Lenny Friday 14 August, 2009 - 4:21 PM -
Derryn, I totally understand your feelings relating to 'conjugal rights', but on this issue I have to agree with Corrections. It's two issues - long-term control and trying to maintain significant relationships outside of prison. You can lock em up & throw away the key, but the problem is someone actually has to deal with the daily problems it creates over the next 1/5/10 years, whatever. Prisons survive only through a system of punishment/reward. Prisoners are far more manageable when they are encouraged to maintain external relationships.
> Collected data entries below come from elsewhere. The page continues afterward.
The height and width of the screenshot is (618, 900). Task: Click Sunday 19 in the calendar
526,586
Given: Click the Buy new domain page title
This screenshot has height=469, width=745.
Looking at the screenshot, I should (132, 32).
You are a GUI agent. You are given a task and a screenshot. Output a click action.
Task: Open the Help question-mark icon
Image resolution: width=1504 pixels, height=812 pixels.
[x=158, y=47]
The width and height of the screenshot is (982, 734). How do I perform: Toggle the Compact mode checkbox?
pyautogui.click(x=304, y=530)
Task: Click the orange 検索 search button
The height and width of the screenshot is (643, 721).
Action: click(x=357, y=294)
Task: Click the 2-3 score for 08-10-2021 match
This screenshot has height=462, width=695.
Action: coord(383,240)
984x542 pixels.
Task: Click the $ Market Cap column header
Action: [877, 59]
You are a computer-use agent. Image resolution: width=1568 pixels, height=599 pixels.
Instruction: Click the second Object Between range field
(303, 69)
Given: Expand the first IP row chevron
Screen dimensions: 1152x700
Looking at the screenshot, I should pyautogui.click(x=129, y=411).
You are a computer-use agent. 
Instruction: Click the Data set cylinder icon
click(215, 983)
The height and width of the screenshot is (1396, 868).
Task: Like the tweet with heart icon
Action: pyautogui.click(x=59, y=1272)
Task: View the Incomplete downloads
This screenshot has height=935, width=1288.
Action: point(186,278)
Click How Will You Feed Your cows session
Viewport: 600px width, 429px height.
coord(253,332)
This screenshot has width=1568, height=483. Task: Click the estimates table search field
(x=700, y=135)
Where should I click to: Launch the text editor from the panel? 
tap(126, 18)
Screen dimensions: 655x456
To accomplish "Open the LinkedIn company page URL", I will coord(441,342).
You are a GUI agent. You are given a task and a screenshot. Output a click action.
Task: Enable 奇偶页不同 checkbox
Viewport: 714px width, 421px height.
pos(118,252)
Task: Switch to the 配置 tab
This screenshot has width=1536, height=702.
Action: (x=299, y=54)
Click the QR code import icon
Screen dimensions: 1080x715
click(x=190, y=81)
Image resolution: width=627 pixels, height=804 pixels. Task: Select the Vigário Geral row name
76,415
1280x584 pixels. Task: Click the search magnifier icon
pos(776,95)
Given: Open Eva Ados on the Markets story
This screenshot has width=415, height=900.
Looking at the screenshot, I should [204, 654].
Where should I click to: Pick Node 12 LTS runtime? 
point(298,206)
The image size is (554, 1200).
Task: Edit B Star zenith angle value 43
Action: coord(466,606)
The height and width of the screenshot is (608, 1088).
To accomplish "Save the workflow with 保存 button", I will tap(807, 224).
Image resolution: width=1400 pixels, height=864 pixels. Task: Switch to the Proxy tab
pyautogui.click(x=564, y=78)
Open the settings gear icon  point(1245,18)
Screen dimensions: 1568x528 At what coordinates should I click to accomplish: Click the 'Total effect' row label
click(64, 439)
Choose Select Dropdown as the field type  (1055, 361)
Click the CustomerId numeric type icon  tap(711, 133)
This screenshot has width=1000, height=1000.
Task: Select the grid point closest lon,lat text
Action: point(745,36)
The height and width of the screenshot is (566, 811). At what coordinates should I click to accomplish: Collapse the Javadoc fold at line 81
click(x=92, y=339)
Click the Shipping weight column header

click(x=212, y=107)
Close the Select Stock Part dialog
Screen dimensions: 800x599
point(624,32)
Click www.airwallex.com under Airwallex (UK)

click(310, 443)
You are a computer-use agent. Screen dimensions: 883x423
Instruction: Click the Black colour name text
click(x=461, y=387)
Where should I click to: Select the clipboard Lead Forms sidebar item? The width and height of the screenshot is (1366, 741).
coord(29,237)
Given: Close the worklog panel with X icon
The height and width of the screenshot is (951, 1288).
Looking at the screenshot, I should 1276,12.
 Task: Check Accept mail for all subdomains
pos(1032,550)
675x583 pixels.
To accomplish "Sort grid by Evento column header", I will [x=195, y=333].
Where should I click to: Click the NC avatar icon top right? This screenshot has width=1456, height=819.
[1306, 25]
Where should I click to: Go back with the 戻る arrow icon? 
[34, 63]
You can treat a prisoner like an animal (as in old-school Coburg College), but at the end of their sentence, that's exactly what you get - an ANIMAL with 5/10/15 years of built-up anger/frustration, ready to inflict it on the community the moment they are released~! That's not smart management, that's DUMB~! A 'civilized' approach is (long-term) far better for everyone. The purpose of prison is to try to "break the cycle of offending", NOT encourage it. As far as the jail order (depending on whether his/her appearance was optional or not), unless there are justified medical grounds, he/she gets transported to court - END OF STORY~!
Lenny Friday 14 August, 2009 - 9:48 AM -
I don't see why the spouse needs to be punished as well. If a husband is jailed for 5 years, but the wife would like to start a family, why shouldn't she be able to do that? I think this could see the breakdown of marriages which would only make it harder for prisoners to integrate back into the community after release.